Prompt
Rewrite the lines starting at the line containing "Open |$høtø°Tødørøk¡| profile picture" and ending at the line containing "Action: pos(55,653)" as a JSON list of strings, one string per line, with blank lines left out.

Dataset records
++++++++++++++++++++

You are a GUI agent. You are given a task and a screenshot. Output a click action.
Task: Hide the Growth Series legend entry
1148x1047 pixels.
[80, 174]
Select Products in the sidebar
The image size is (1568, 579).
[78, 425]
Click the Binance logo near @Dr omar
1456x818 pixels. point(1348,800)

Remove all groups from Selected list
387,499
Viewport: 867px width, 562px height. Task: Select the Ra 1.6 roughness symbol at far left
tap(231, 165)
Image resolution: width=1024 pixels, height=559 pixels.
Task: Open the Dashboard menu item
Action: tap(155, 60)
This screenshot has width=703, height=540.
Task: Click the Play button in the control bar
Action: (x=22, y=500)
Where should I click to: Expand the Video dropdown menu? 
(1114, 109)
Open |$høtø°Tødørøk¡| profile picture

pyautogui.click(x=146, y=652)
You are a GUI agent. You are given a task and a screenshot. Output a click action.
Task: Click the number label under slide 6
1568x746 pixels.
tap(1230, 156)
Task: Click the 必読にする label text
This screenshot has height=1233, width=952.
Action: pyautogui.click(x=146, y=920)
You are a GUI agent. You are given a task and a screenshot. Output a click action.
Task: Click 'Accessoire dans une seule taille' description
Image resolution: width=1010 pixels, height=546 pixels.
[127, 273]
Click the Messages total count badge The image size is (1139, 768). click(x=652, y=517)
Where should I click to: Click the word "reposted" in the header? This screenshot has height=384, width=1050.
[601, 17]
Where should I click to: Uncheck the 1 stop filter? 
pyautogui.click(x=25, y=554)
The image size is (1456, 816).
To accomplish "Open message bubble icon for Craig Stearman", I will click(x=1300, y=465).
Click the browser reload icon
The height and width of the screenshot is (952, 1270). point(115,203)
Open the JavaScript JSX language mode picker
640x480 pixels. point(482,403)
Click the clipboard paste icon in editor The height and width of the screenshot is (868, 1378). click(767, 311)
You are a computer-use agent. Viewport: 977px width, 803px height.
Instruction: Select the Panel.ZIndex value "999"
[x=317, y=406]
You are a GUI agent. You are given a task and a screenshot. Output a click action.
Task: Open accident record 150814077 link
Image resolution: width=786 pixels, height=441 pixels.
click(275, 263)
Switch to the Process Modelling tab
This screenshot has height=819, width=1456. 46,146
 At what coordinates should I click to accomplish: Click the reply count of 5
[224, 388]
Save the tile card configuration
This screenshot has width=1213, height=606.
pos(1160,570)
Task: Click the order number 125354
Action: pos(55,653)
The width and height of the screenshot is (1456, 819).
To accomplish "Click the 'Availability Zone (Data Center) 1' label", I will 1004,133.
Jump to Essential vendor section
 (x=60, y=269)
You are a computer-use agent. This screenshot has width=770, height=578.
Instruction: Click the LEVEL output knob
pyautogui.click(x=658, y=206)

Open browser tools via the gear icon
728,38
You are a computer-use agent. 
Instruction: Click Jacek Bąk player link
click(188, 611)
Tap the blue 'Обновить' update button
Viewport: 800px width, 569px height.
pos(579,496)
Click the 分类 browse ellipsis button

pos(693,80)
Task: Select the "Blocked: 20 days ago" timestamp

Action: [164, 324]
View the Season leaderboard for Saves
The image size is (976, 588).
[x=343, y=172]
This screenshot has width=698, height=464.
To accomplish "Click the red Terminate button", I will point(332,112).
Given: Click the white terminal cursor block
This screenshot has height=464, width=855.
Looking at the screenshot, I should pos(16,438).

++++++++++++++++++++

Full response
[
  "Open |$høtø°Tødørøk¡| profile picture",
  "pyautogui.click(x=146, y=652)",
  "You are a GUI agent. You are given a task and a screenshot. Output a click action.",
  "Task: Click the number label under slide 6",
  "1568x746 pixels.",
  "tap(1230, 156)",
  "Task: Click the 必読にする label text",
  "This screenshot has height=1233, width=952.",
  "Action: pyautogui.click(x=146, y=920)",
  "You are a GUI agent. You are given a task and a screenshot. Output a click action.",
  "Task: Click 'Accessoire dans une seule taille' description",
  "Image resolution: width=1010 pixels, height=546 pixels.",
  "[127, 273]",
  "Click the Messages total count badge The image size is (1139, 768). click(x=652, y=517)",
  "Where should I click to: Click the word \"reposted\" in the header? This screenshot has height=384, width=1050.",
  "[601, 17]",
  "Where should I click to: Uncheck the 1 stop filter? ",
  "pyautogui.click(x=25, y=554)",
  "The image size is (1456, 816).",
  "To accomplish \"Open message bubble icon for Craig Stearman\", I will click(x=1300, y=465).",
  "Click the browser reload icon",
  "The height and width of the screenshot is (952, 1270). point(115,203)",
  "Open the JavaScript JSX language mode picker",
  "640x480 pixels. point(482,403)",
  "Click the clipboard paste icon in editor The height and width of the screenshot is (868, 1378). click(767, 311)",
  "You are a computer-use agent. Viewport: 977px width, 803px height.",
  "Instruction: Select the Panel.ZIndex value \"999\"",
  "[x=317, y=406]",
  "You are a GUI agent. You are given a task and a screenshot. Output a click action.",
  "Task: Open accident record 150814077 link",
  "Image resolution: width=786 pixels, height=441 pixels.",
  "click(275, 263)",
  "Switch to the Process Modelling tab",
  "This screenshot has height=819, width=1456. 46,146",
  " At what coordinates should I click to accomplish: Click the reply count of 5",
  "[224, 388]",
  "Save the tile card configuration",
  "This screenshot has width=1213, height=606.",
  "pos(1160,570)",
  "Task: Click the order number 125354",
  "Action: pos(55,653)"
]